Our preoccupation with ensuring quality education for our children is borne of various studies that prove beyond doubt that only education is a gateway to a better future. Let me share some of the international and local studies on the effect of quality basic education on society.
Empowering the girl child
The economic and personal empowerment that education provides allows women and girls to make healthier choices for themselves and their families.
The United Nations Population Fund says the benefits of education for girls include a reduction in poverty and an improvement in the health of women and their children, as well as the potential to reduce the impact of HIV/Aids (2010).
According to the Bread for the World Hunger Report of 2005, expanding education for girls is also one of the most powerful ways of fighting hunger. The report concludes that gains in women’s education made the most significant difference in reducing malnutrition, even outperforming a simple increase in the availability of food.
Improved child survival and maternal health
World Bank research in 2004 showed that the child of an educated mother is more than twice more likely to survive to the age of five than one born to an uneducated mother. Educated mothers are also 50% more likely than mothers with no schooling to immunise their children against diseases.
Fight against HIV/Aids
A report by the Global Campaign for Education (2004) asserts that educated people are healthier people.
HIV/Aids infection rates are halved among young people who finish primary school. So if every child received a complete primary school education, at least 7?million new cases of HIV could be prevented in the course of a decade.
Fighting poverty and spurring economic growth
Education is a prerequisite for tackling poverty and promoting short- and long-term economic growth. No country has achieved continuous and rapid economic growth without at least 40% of adults being able to read and write (GCE, 2010).
At an individual level, a person’s earnings increase with each additional year of schooling they receive. This is especially true for additional years of higher education.
So, people who are educated are able to earn more money and support their families, which helps economies to grow faster and poverty rates to decline.
A foundation for building peace
Education is an essential building block in the development of an inclusive and peaceful democratic society. According to a report by Save the Children (2009), every year of schooling decreases a male’s chance of engaging in violent conflict by 20%.
Most importantly, we want to demonstrate that the legacy of apartheid can no longer continue to be an albatross around the necks of the poor.
Our mandate as government is to once and for all implement the rallying call of the Freedom Charter which proclaimed boldly that “The doors of learning and culture shall be opened to all”.
Some people may argue that we have had 20 years to do what we are doing today.
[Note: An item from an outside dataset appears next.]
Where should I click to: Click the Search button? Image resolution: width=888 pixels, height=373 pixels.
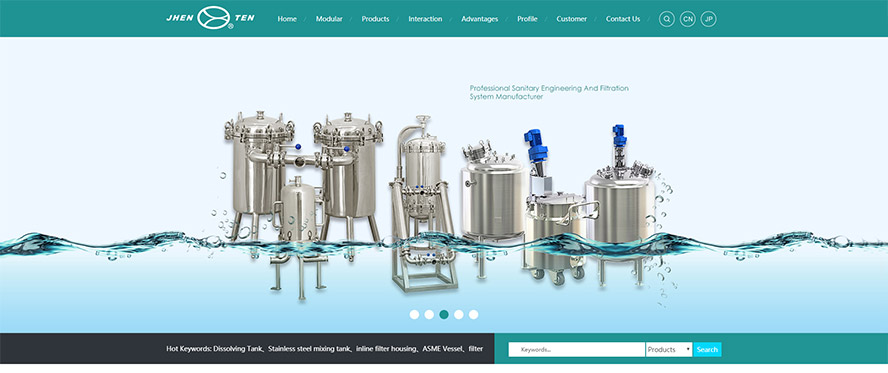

The reality is that 20 years in the life of an individual is a long time but in a life of a nation, it is a very short time.
Since the advent of democracy in 1994, only one generation has been produced by our new education system that was introduced in 1996.
This year marks a turning point as we finally implement the Curriculum Assessment Policy Statements throughout our schooling system. Good luck to the matric class of 2014. And, to their mothers, fathers and guardians, I send a smile of solidarity.